The plugin offers a number of social share buttons by default. For each social network there are two button options: one ‘large’ button that renders when the sharebar is to the left or right of your page container, and a ‘small’ button that will be displayed under your title should your page be wider than 1000 pixels.

sharebar plugin setup

There are a number of configuration options available via the ‘Settings’ tab that enables you to customise colour and presentation.

Adding additional buttons

The author has indicated via his ‘to-do’ list that he’ll add more buttons, but you’ll always want a different combinations of buttons that are included by default. The Google +1 button, for example, is not yet an option. However, the plugin does have functionality that permits you to add additional share buttons, assuming the button code is available from the platform you wish to add.

Adding the Google +1 Button to Sharebar

Google provides four button options via its +1 webmaster page.

Installation is easy on any ‘normal’ webpage.

<!-- Place this tag in your head or just before your close body tag -->
<script type="text/javascript" src="https://apis.google.com/js/plusone.js"></script>

<!-- Place this tag where you want the +1 button to render -->
<g:plusone size="tall"></g:plusone>

If we want to install this code into a WordPress blog, the first thing you will have to do, as per Google’s instructions, is add the JavaScript to the head of your blog. You’ll have to copy this code into your theme’s functions.php file or, if you have one, into a custom function file.

function google_plus_one_integration() {
	?>
<script type="text/javascript" src="http://apis.google.com/js/plusone.js"></script>
	<?php
}
add_action('wp_head', 'google_plus_one_integration');

Now you must add Google code for both a large and small button into a textbox that’s presented in the Sharebar button configuration options.

sharebar plugin for wordpress setup Google Plus share
Configuration Options for the Google +1 button

Note that I’ve used the tall and small options. Once updated, the Plus One button will be available for inclusion in the sharebar.

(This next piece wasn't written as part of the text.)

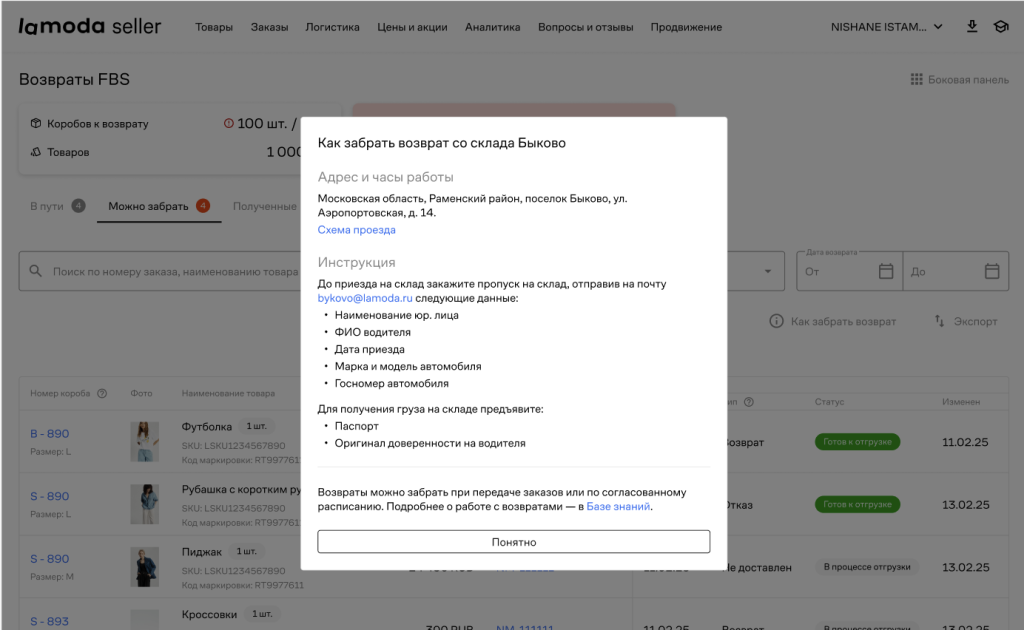
Task: Open the graduation cap learning icon
Action: [1000, 27]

Adding the LinkedIn Share Button to Sharebar

LinkedIn also have a share button that enables readers to post information to their LinkedIn profile. As with the Google Plus button, it’s easily integrated into Sharebar. Navigate your way to the Sharebar options (under Settings) and click “Add New Button”.

For the small button you should use code for the horizontal count:

<script type="text/javascript" src="http://platform.linkedin.com/in.js"></script><script type="in/share" data-counter="right"></script>

For the big button – displayed when the sharebar is rendered to the right or left of the page – you’ll need to render the Vertical Count button:

<script type="text/javascript" src="http://platform.linkedin.com/in.js"></script><script type="in/share" data-counter="top"></script>

Your results will look like this:

sharebar plugin for wordpress setup facebook share

LinkedIn Button options

Alternative Facebook Share Button

The clever chaps at awe.sm have built an alternative share button for Facebook for those that want a button that looks a little different. It’s my preferred option because the native FB button tends to cause some formatting problems; it’s also highly configurable and integrates well with other services (such as Google Analytics).

For the big button, add:

<script src="http://widgets.fbshare.me/files/fbshare.js"></script>

For the small button, add:

<script>var fbShare = {
 size: 'small',
 }</script>
<script src="http://widgets.fbshare.me/files/fbshare.js"></script>

You can see the results of the alternative FB share button on the sharebar to the left of this page.